One of my colleagues has recently been on to me a few times about his account been locked out. I decided to do some research into the account lockout. I decided to put together a PowerShell script to check the Security event log of the domain controllers in the domain. I decided that rather than checking the whole Security event log I would only check for the previous 6 hours.
Research :
The first thing while started the research I came across was this link, this about using the Search-ADAccount cmdlet to find locked out accounts.
When an account is locked out it generates an event 4740 in the Security event log, I found in the comments of the article the lines of PowerShell that I based the script off.
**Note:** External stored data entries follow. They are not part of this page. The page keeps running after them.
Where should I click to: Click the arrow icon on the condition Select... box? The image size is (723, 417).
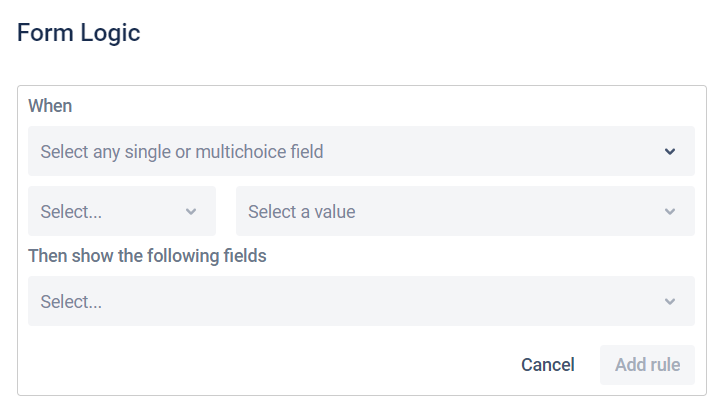(191, 212)
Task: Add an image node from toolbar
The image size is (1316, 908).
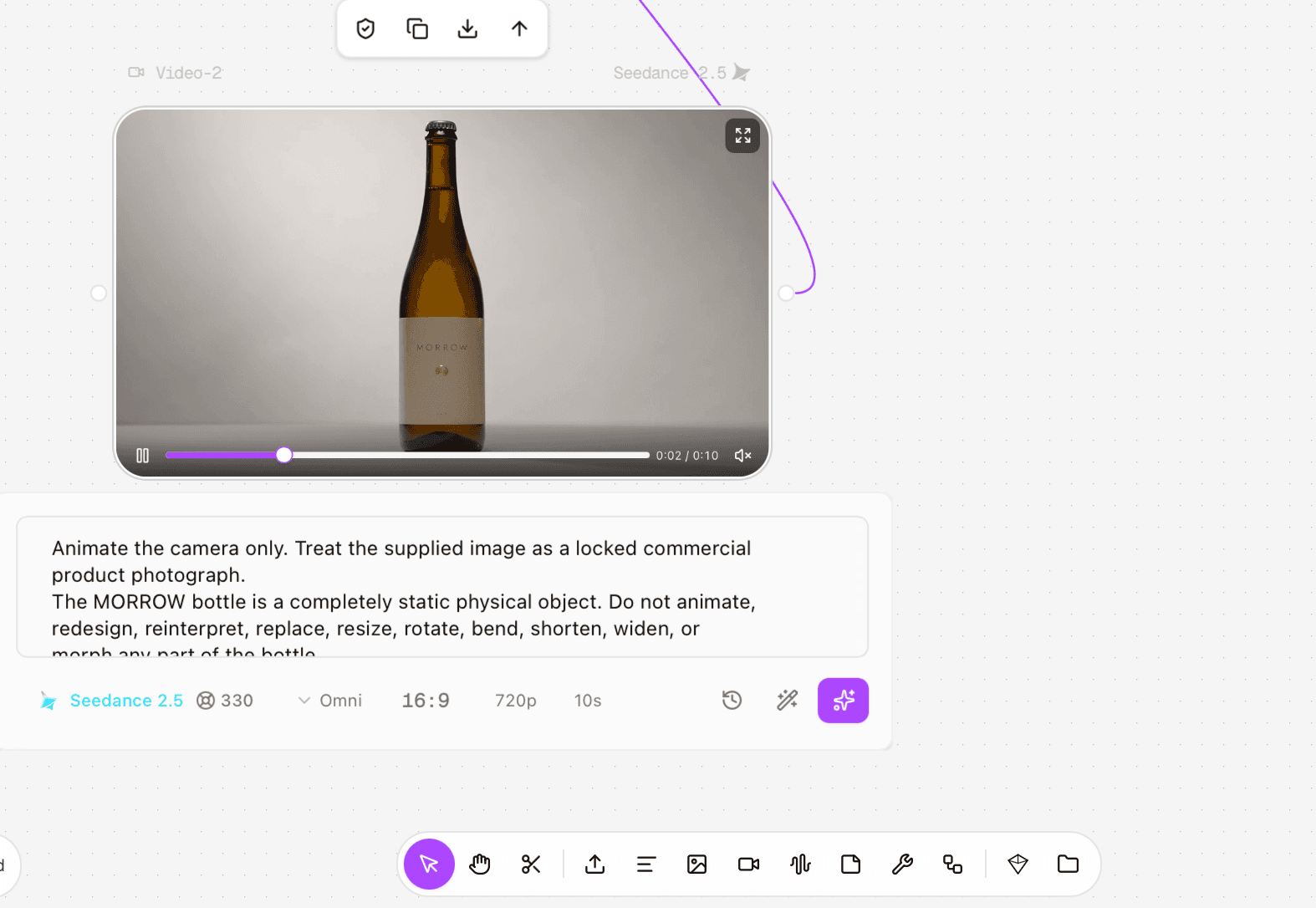Action: pos(697,865)

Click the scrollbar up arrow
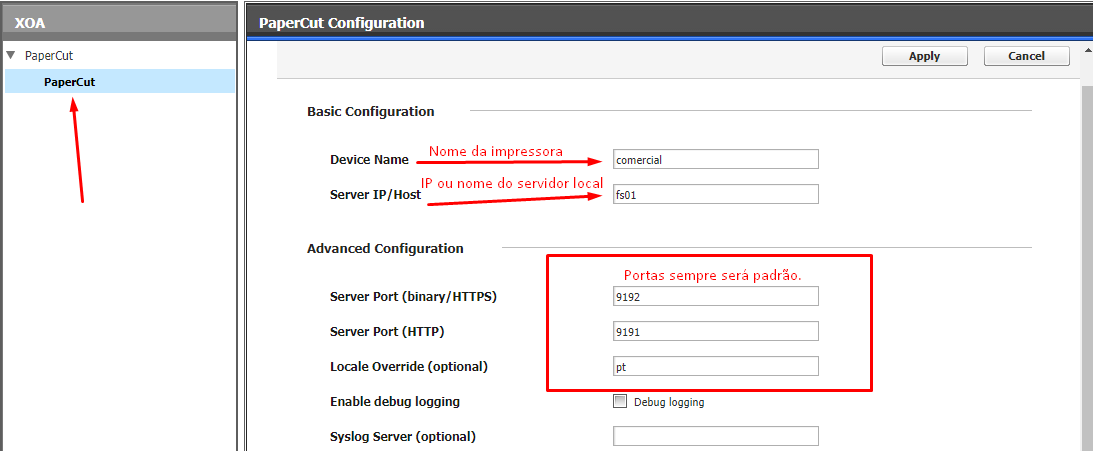pos(1088,52)
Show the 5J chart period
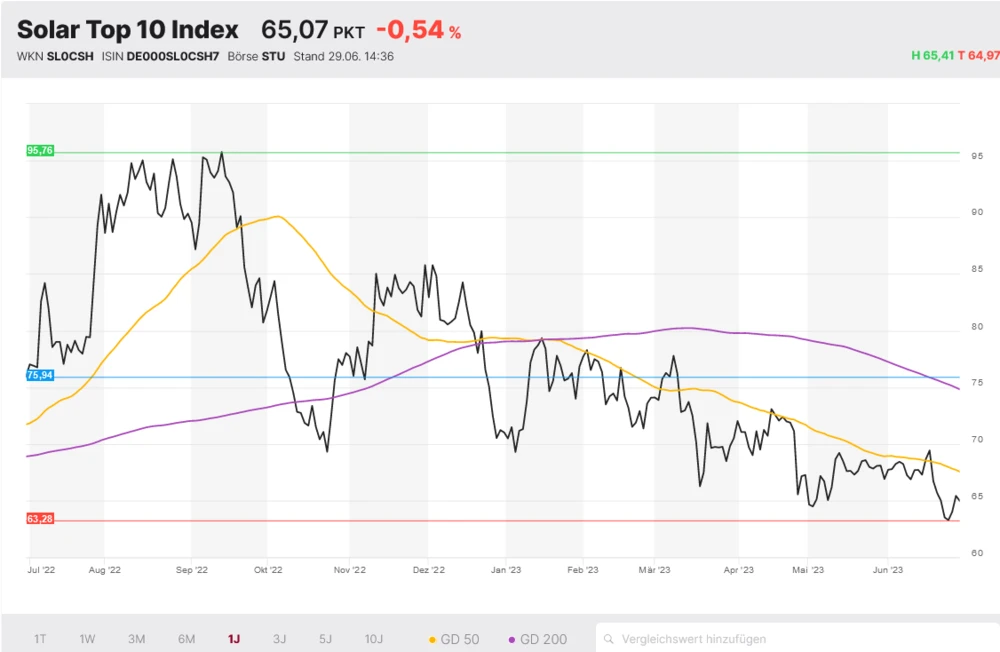Viewport: 1000px width, 652px height. click(x=326, y=638)
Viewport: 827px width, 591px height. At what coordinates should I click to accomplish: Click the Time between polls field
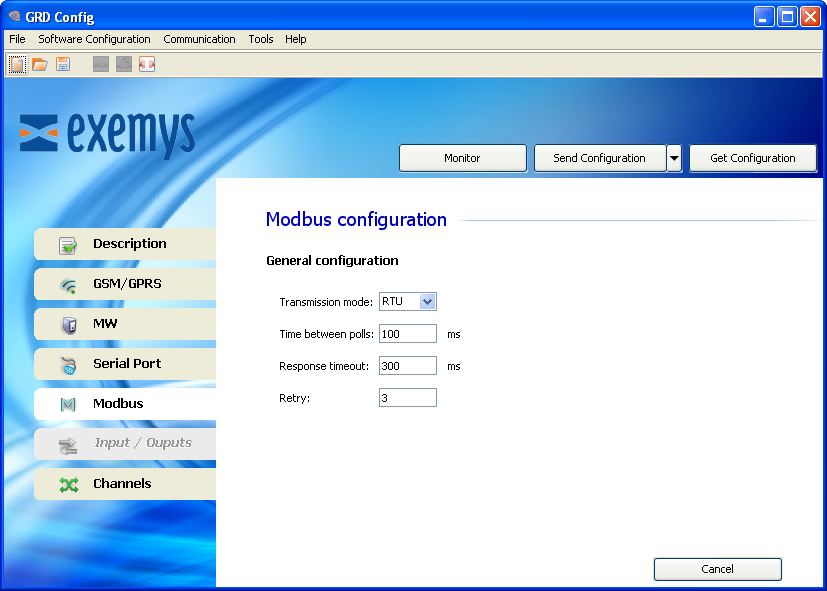pos(407,334)
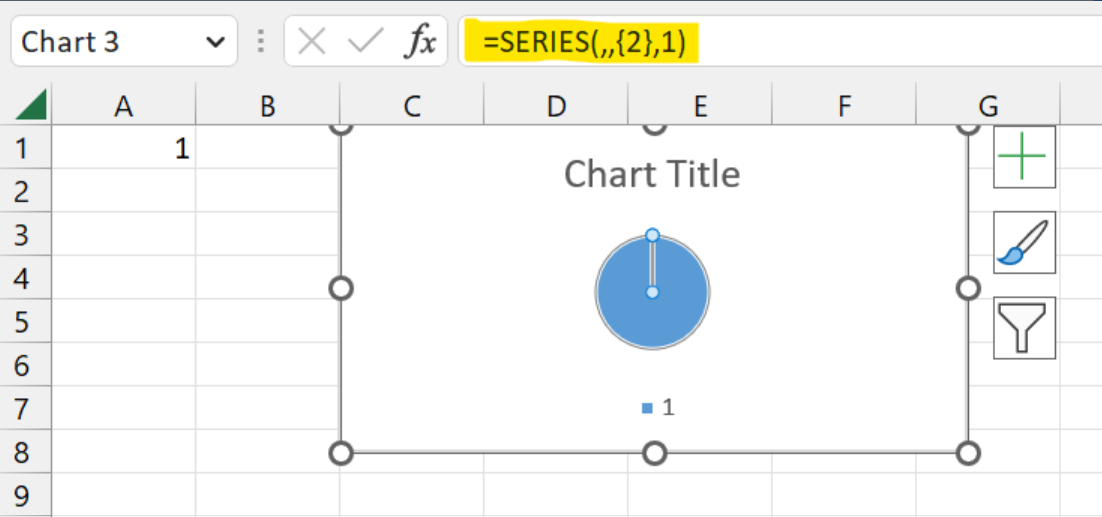Screen dimensions: 1102x517
Task: Open the Chart Filters funnel button
Action: coord(1024,327)

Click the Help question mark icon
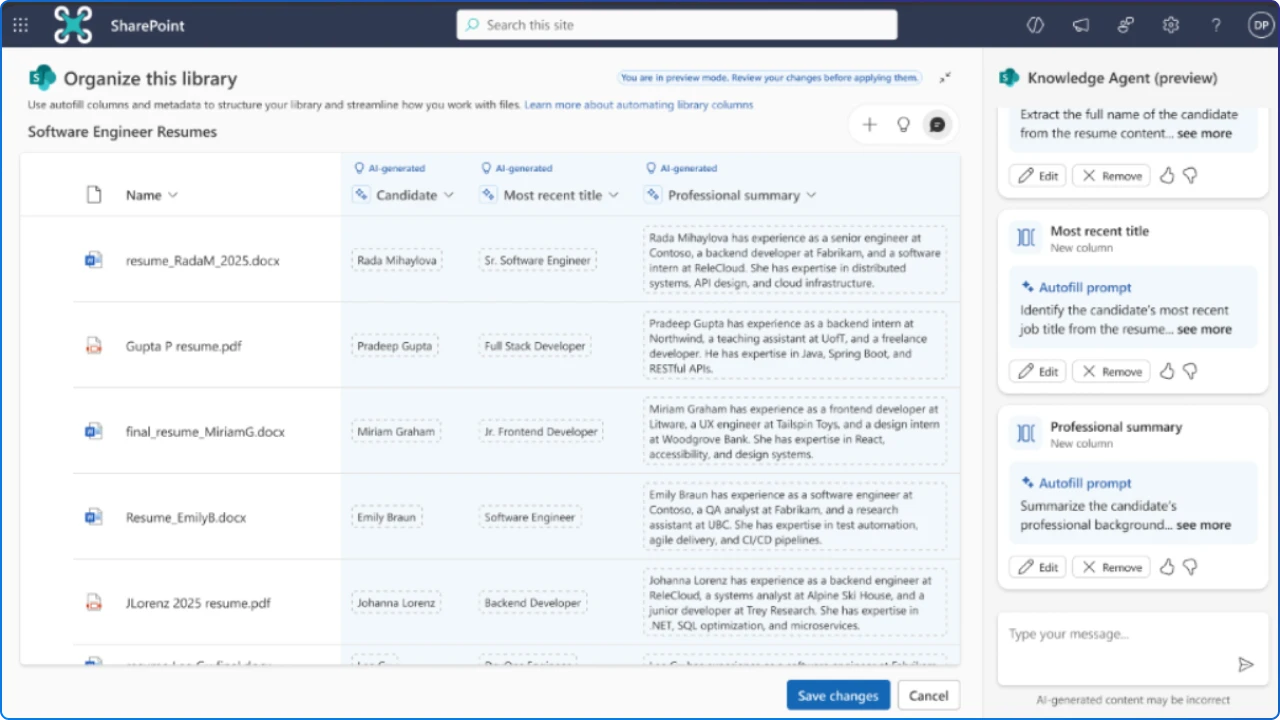1216,24
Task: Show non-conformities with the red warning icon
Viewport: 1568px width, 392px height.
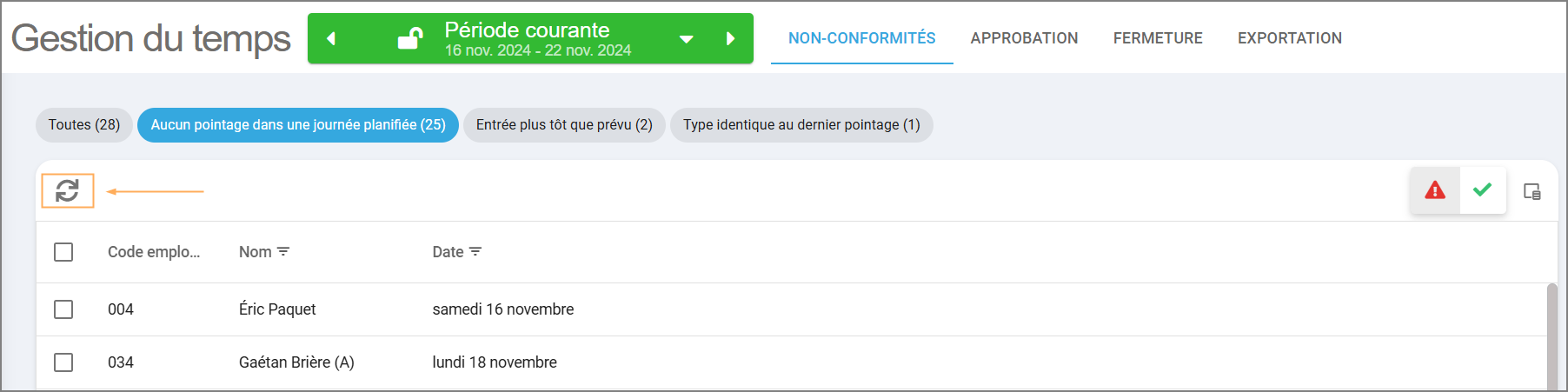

A PowerShell tip of the week on how to use the Get-Date cmdlet to manipulate times. The information in the article helped me figure out how to work out
Script :
$StartTime = (get-date).AddHours(-6)
$logName = “Security”
$dcList = “dc1″,”dc2″,”dc3”
$eventID = “4740”
foreach ($dcname in $dcList)
{
$Start_Time = get-date
write-host ” “
write-host “Starting to check logs on $dcname at $Start_Time”
write-host ” “
Get-EventLog -LogName $logName -ComputerName $dcName -after $StartTime | where {$_.eventID -eq $eventID} | format-list -Property timegenerated, replacementstrings, message
$Finish_Time = get-date
write-host ” “
write-host “Finished checking logs on $dcname at $Finish_Time”
write-host ” “
}
Issues :
So when the script runs it is pretty slow, after doing some research it appears that when using –After in the Get-EventLog cmdlet the whole event log is read in before any of the filtering is done. So if the event log is large or over a slow link it is really going to be slow.
One suggestion for improving the performance is to use the –Newest option.
Another way to improve performance might be to use PowerShell Remoting but again if you have to read in the whole event log you are effected by the size of your event logs.